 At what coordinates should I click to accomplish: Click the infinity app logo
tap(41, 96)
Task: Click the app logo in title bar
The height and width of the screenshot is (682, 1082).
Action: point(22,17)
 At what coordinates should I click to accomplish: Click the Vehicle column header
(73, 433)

□ □ □ □ □

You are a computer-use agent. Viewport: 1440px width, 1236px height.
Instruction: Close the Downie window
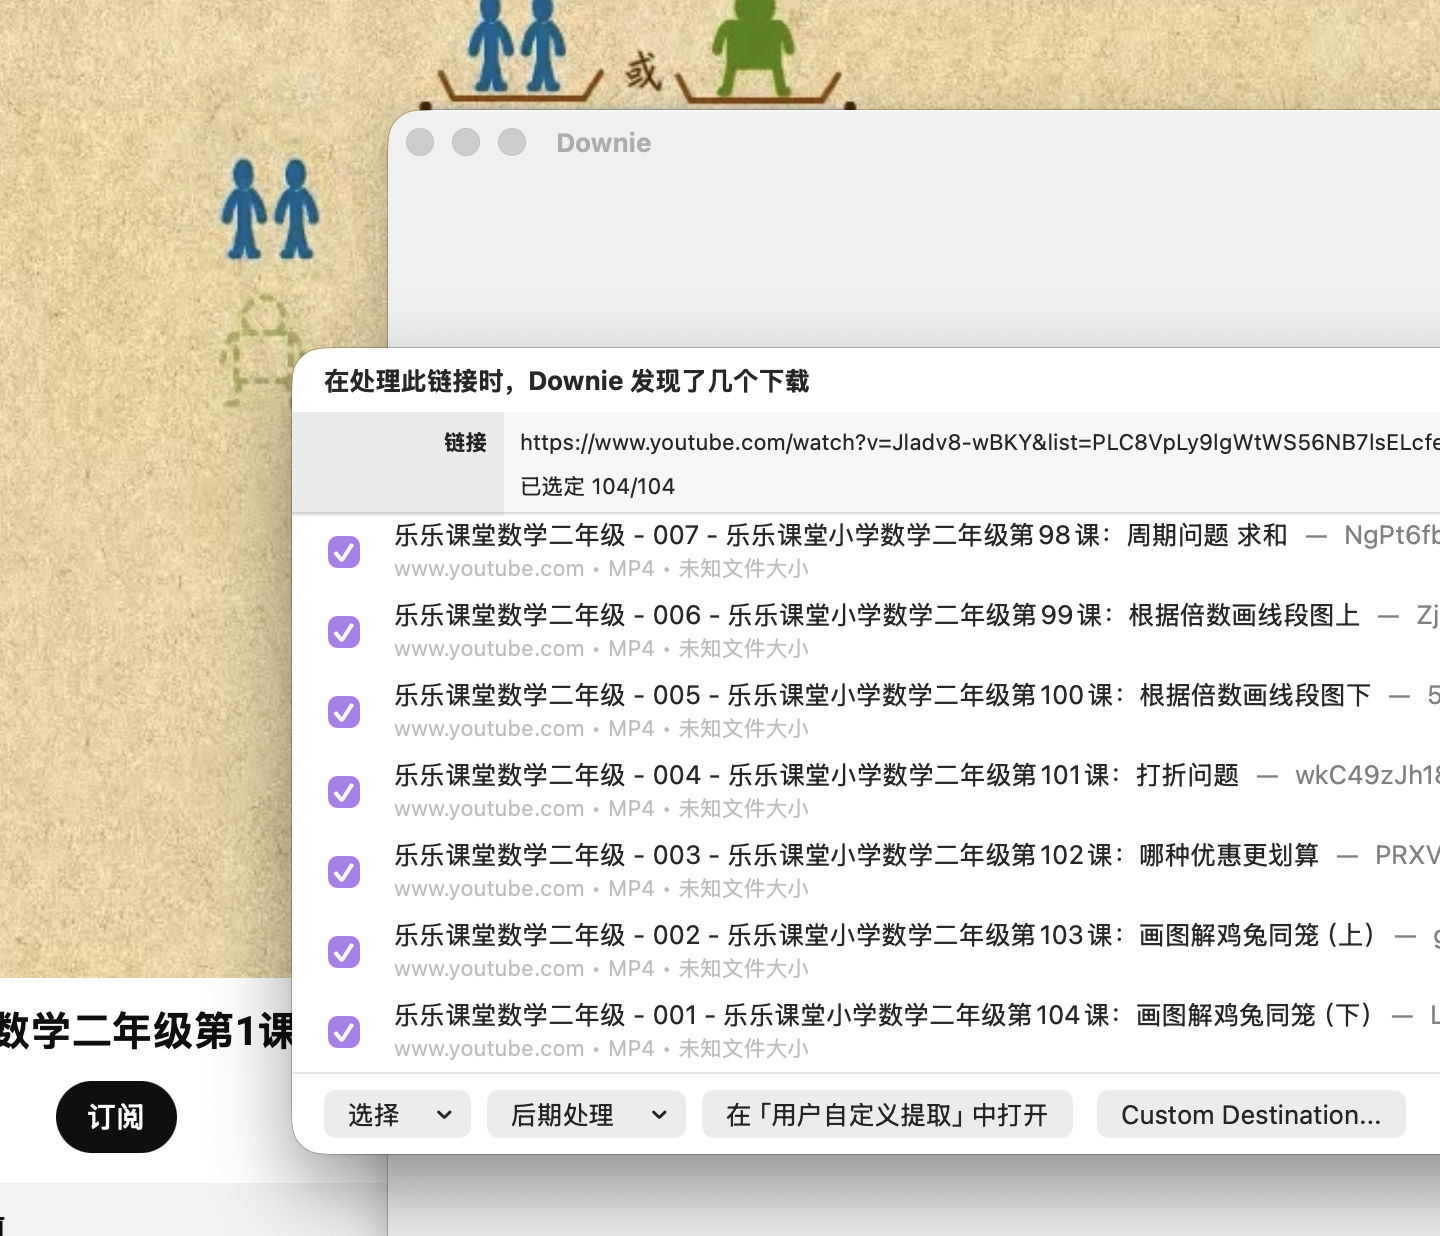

□ □ □ □ □

*Problem to work on*
Please reproduce, exactly as they appear above, the lines from the line containing "You are a computer-use" up to and including the line containing "Instruction: Close the Downie window".

*Solution to this exercise*
You are a computer-use agent. Viewport: 1440px width, 1236px height.
Instruction: Close the Downie window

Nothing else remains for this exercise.